### [TASK INSTRUCTIONS]
No record may be omitted; give all of them again exactly.

(Pixel coordinate grounding data)
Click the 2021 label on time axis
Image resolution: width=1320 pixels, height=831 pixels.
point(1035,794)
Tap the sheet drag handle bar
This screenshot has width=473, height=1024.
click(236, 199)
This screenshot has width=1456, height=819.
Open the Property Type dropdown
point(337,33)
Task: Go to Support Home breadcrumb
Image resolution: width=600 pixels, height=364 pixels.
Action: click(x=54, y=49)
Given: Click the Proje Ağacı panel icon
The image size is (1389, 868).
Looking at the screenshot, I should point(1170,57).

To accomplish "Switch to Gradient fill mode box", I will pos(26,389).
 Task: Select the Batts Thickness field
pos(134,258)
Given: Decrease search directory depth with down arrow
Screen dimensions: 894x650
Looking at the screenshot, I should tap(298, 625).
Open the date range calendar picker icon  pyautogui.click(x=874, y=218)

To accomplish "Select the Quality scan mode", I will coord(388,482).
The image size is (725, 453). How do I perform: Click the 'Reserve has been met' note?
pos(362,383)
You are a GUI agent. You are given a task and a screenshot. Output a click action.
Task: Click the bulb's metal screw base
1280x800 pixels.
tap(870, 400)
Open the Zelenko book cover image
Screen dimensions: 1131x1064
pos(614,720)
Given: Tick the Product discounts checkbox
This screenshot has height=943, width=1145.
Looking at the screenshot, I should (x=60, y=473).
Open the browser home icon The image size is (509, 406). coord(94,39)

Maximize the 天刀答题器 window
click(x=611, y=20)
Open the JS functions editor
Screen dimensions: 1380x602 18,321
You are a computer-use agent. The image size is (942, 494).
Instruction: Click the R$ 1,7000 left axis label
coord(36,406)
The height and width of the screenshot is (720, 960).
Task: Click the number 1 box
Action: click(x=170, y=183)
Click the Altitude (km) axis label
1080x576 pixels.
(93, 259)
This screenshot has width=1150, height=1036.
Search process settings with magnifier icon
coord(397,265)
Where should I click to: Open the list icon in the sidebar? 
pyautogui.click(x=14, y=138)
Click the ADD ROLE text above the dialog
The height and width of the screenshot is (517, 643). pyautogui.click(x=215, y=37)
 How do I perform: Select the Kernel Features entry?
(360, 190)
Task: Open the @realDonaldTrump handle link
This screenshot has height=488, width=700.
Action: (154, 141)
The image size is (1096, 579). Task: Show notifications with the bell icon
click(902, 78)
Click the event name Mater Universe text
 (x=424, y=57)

### [SOLUTION TO THIS TASK]
Click the 2021 label on time axis
Image resolution: width=1320 pixels, height=831 pixels.
point(1035,794)
Tap the sheet drag handle bar
This screenshot has width=473, height=1024.
click(236, 199)
This screenshot has width=1456, height=819.
Open the Property Type dropdown
point(337,33)
Task: Go to Support Home breadcrumb
Image resolution: width=600 pixels, height=364 pixels.
Action: click(x=54, y=49)
Given: Click the Proje Ağacı panel icon
The image size is (1389, 868).
Looking at the screenshot, I should point(1170,57).

To accomplish "Switch to Gradient fill mode box", I will pos(26,389).
 Task: Select the Batts Thickness field
pos(134,258)
Given: Decrease search directory depth with down arrow
Screen dimensions: 894x650
Looking at the screenshot, I should tap(298, 625).
Open the date range calendar picker icon  pyautogui.click(x=874, y=218)

To accomplish "Select the Quality scan mode", I will coord(388,482).
The image size is (725, 453). How do I perform: Click the 'Reserve has been met' note?
pos(362,383)
You are a GUI agent. You are given a task and a screenshot. Output a click action.
Task: Click the bulb's metal screw base
1280x800 pixels.
tap(870, 400)
Open the Zelenko book cover image
Screen dimensions: 1131x1064
pos(614,720)
Given: Tick the Product discounts checkbox
This screenshot has height=943, width=1145.
Looking at the screenshot, I should (x=60, y=473).
Open the browser home icon The image size is (509, 406). coord(94,39)

Maximize the 天刀答题器 window
click(x=611, y=20)
Open the JS functions editor
Screen dimensions: 1380x602 18,321
You are a computer-use agent. The image size is (942, 494).
Instruction: Click the R$ 1,7000 left axis label
coord(36,406)
The height and width of the screenshot is (720, 960).
Task: Click the number 1 box
Action: click(x=170, y=183)
Click the Altitude (km) axis label
1080x576 pixels.
(93, 259)
This screenshot has width=1150, height=1036.
Search process settings with magnifier icon
coord(397,265)
Where should I click to: Open the list icon in the sidebar? 
pyautogui.click(x=14, y=138)
Click the ADD ROLE text above the dialog
The height and width of the screenshot is (517, 643). pyautogui.click(x=215, y=37)
 How do I perform: Select the Kernel Features entry?
(360, 190)
Task: Open the @realDonaldTrump handle link
This screenshot has height=488, width=700.
Action: (154, 141)
The image size is (1096, 579). Task: Show notifications with the bell icon
click(902, 78)
Click the event name Mater Universe text
 (x=424, y=57)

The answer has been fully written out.